──────── DATA SHOWN ────────

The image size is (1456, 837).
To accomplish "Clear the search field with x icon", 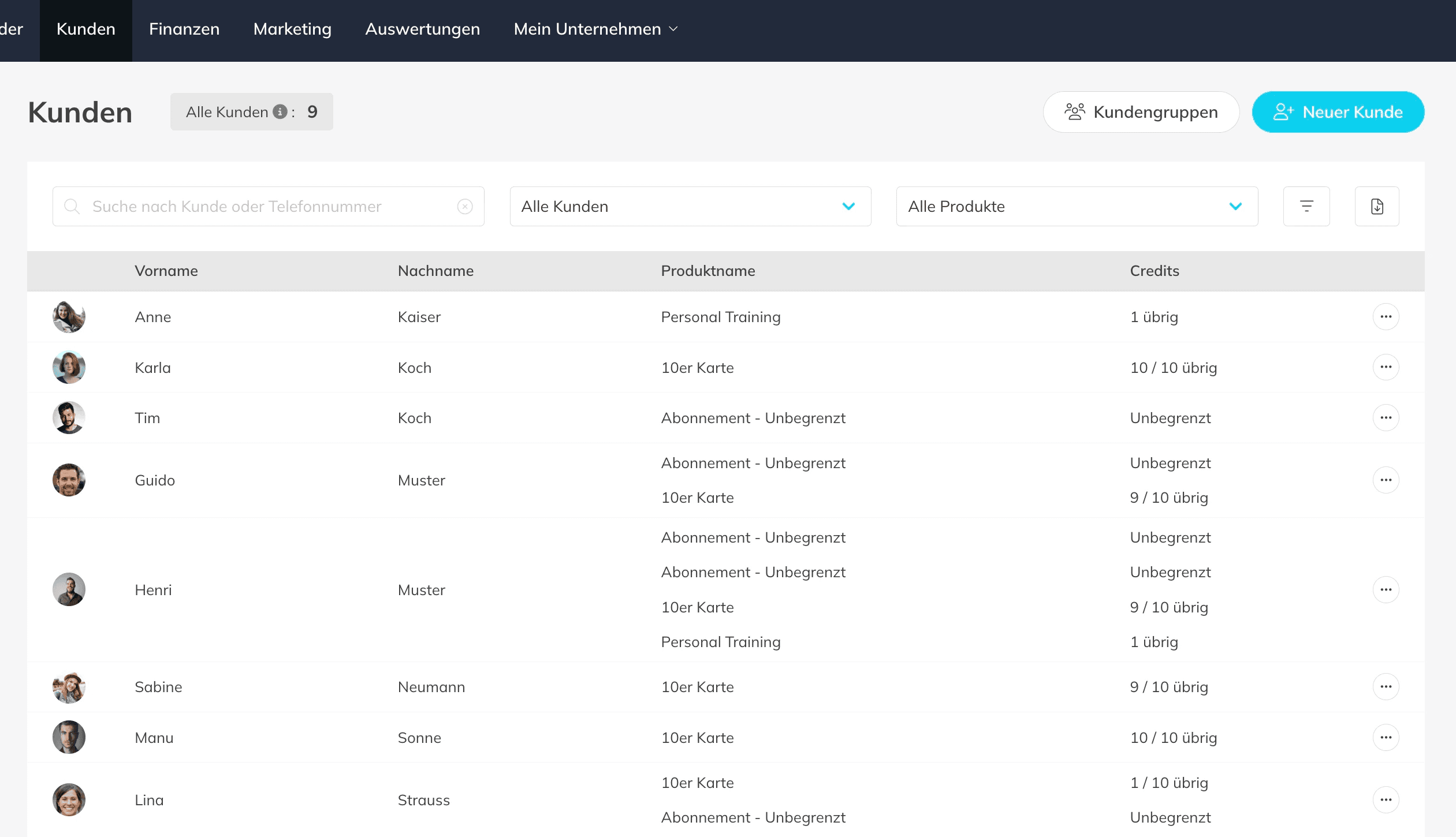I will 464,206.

────────
──────── DATA SHOWN ────────

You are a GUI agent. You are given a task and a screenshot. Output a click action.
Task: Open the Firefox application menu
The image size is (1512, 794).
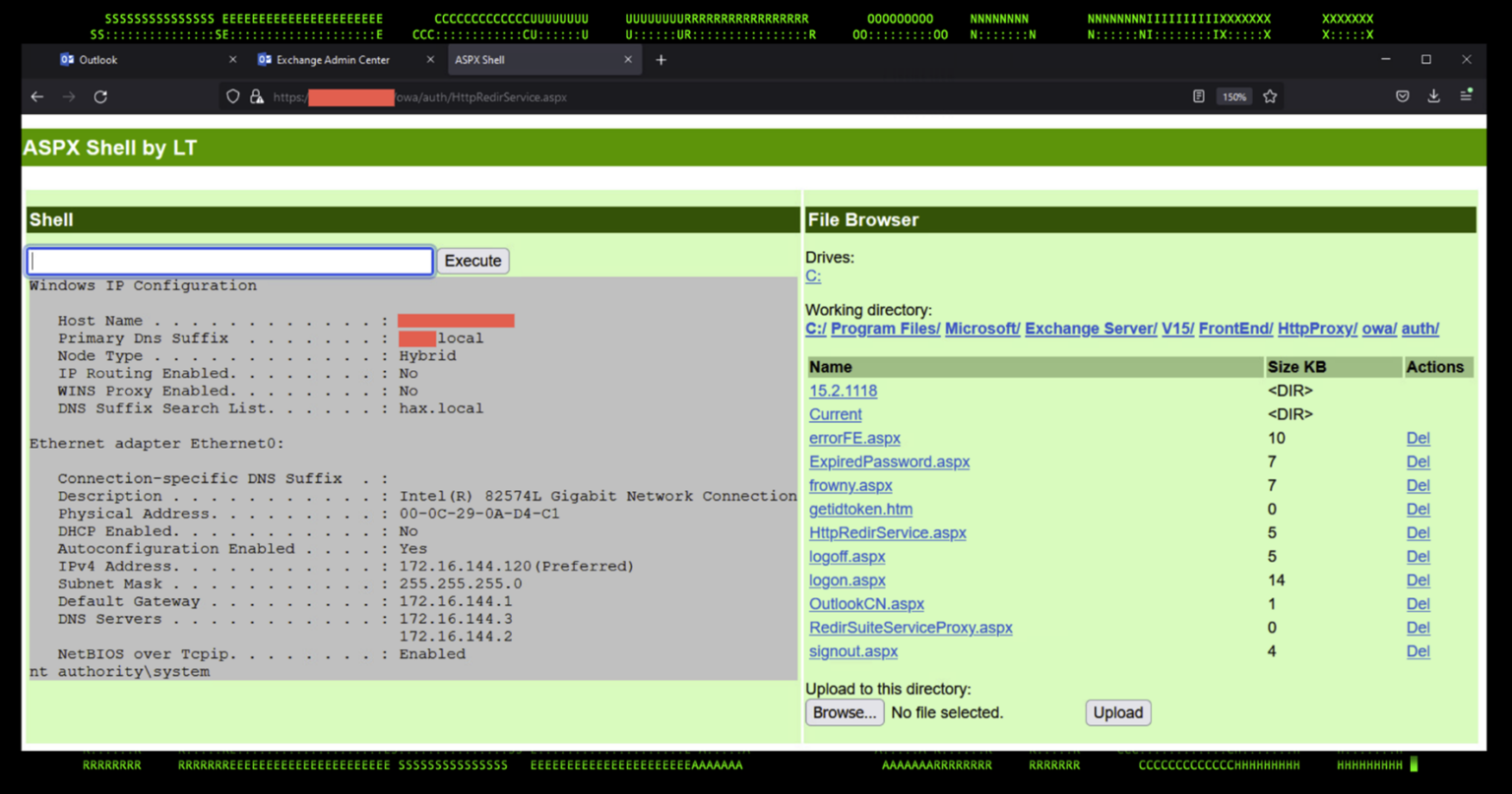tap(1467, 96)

────────
──────── DATA SHOWN ────────

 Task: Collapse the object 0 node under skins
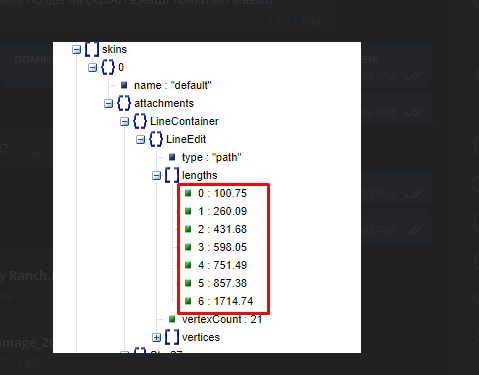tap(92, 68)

────────

:: SET PROBLEM ::
Set down the entries starting at the line that contains "You are a GUI" and ending at the line that contains "tap(1467, 96)", both included, leaving the pictures out.

:: FULL RESPONSE ::
You are a GUI agent. You are given a task and a screenshot. Output a click action.
Task: Open the Firefox application menu
The image size is (1512, 794).
tap(1467, 96)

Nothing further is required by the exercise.